ARLINGTON -- On a newly lined field at the Arlington Rec Park on Wednesday, 26 boys soccer players went through dribbling and passing skills under the watchful eye of assistant coaches Travis Hess and Glen Sherman.
Both Arlington Memorial High School alums, Hess and Sherman played while in school and now coach the Eagles. Each speaks to the fact that the current group could fill out more than two separate teams.
And while the numbers might never reach the heights of two decades ago, participation heading into the 2013 season is at one of the highest levels in years.
"We have no [junior varsity] program, so everyone is thrown into the mix right off the bat," said Hess, filling in for regular coach Todd Wilkins during practice on Wednesday. "The numbers are starting to increase. Last year, we had 20, the year before 18."
Hess, an assistant coach for the Eagles for the past seven years, attributes the rise to the success of the town's youth soccer program. The youth league was founded by legendary coach John Werner in the mid-1970s and continues to thrive to this day.
"A lot of kids are [playing in the youth league]," said Hess, who coached his son's K-1 team last year. "There [have] been pretty consistent numbers. We lose some to football, but the majority stick with it. In a small town, this is what Arlington offers."
As much benefit as there is having good numbers, there is also a downside. Since there's no JV, many of the freshmen and sophomores won't see the field -- or at least not very much -- a fact that could hurt numbers in the future.
"The problem this year with such big numbers is kids may not get any or very little playing time," Hess said. "There's no JV to play for. So for freshman coming up, if they sit the bench the entire season, they get frustrated and they may not come out the next year.
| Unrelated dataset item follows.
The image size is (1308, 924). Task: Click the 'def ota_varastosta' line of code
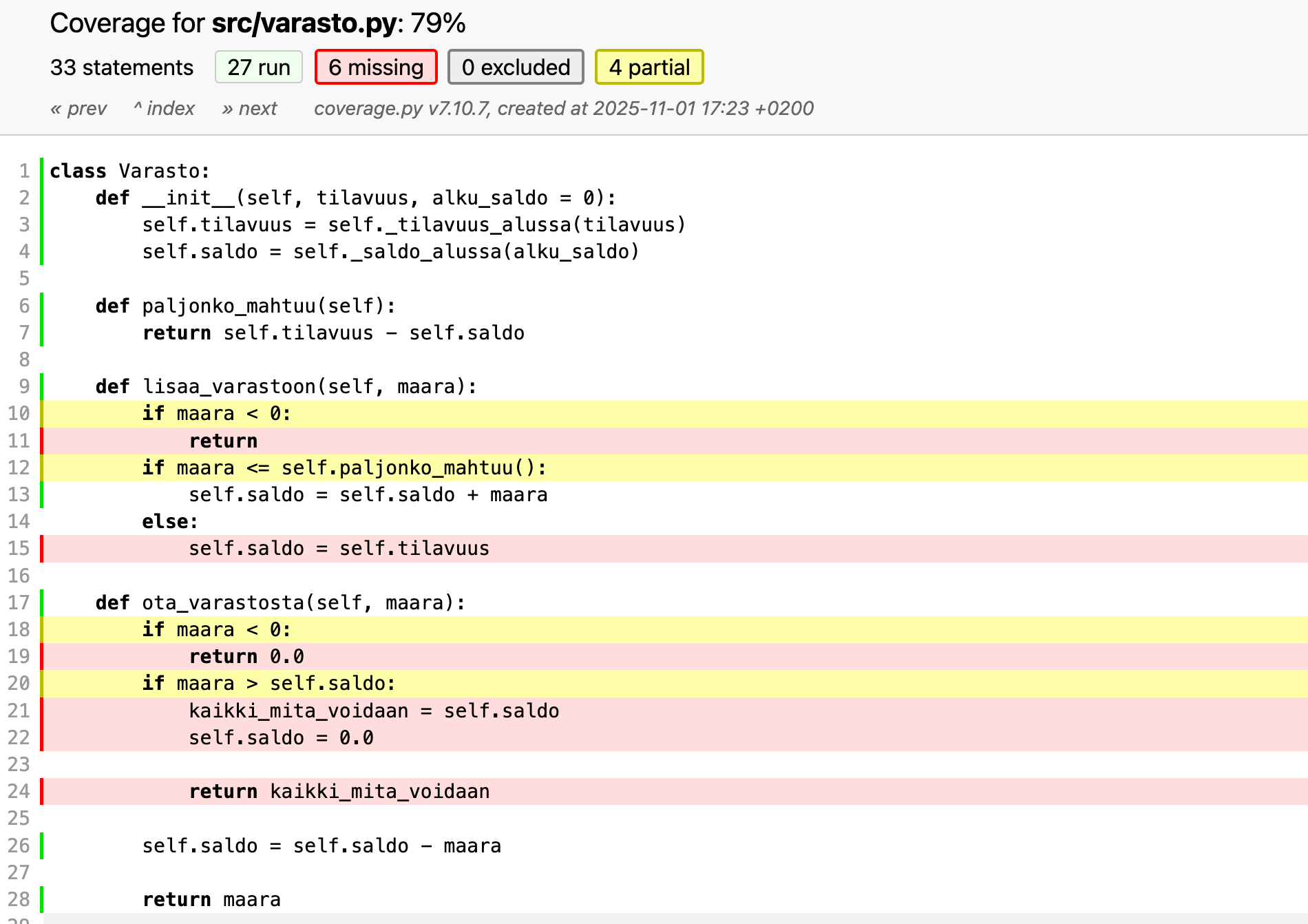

Then numbers go down even more."
The pool of players isn't that large to begin with in Arlington.
According to the state Education website, Arlington has 107 total students from 9th to 12th grade and the 26 players at training camp represent more than half of the school's male population.
But there was a time, when Werner, the winningest boys soccer coach in state history, led the Eagles, participation rates were even higher.
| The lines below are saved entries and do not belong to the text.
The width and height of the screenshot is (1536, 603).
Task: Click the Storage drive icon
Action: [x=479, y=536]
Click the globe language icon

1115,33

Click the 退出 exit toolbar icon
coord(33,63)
"I graduated in 1995 and Todd in 1994, and we used to have 44 -- 22 on varsity and 22 on junior varsity," Hess said.
In those years, Arlington played in Division III -- and as enrollment fell, the school dropped into Division IV, the state's smallest division, in 2003.
There is hope, though, that the increase is here to stay despite the fact enrollment numbers are down in the district.
If participation in soccer stays the same or continues its upswing, Hess said it could be possible to have a JV team in the next couple of years.
"It's encouraging ... maybe we can keep those numbers going," Hess said. "[This year] we're hoping to schedule a couple of JV-ish scrimmages, just to get those kids some playing time."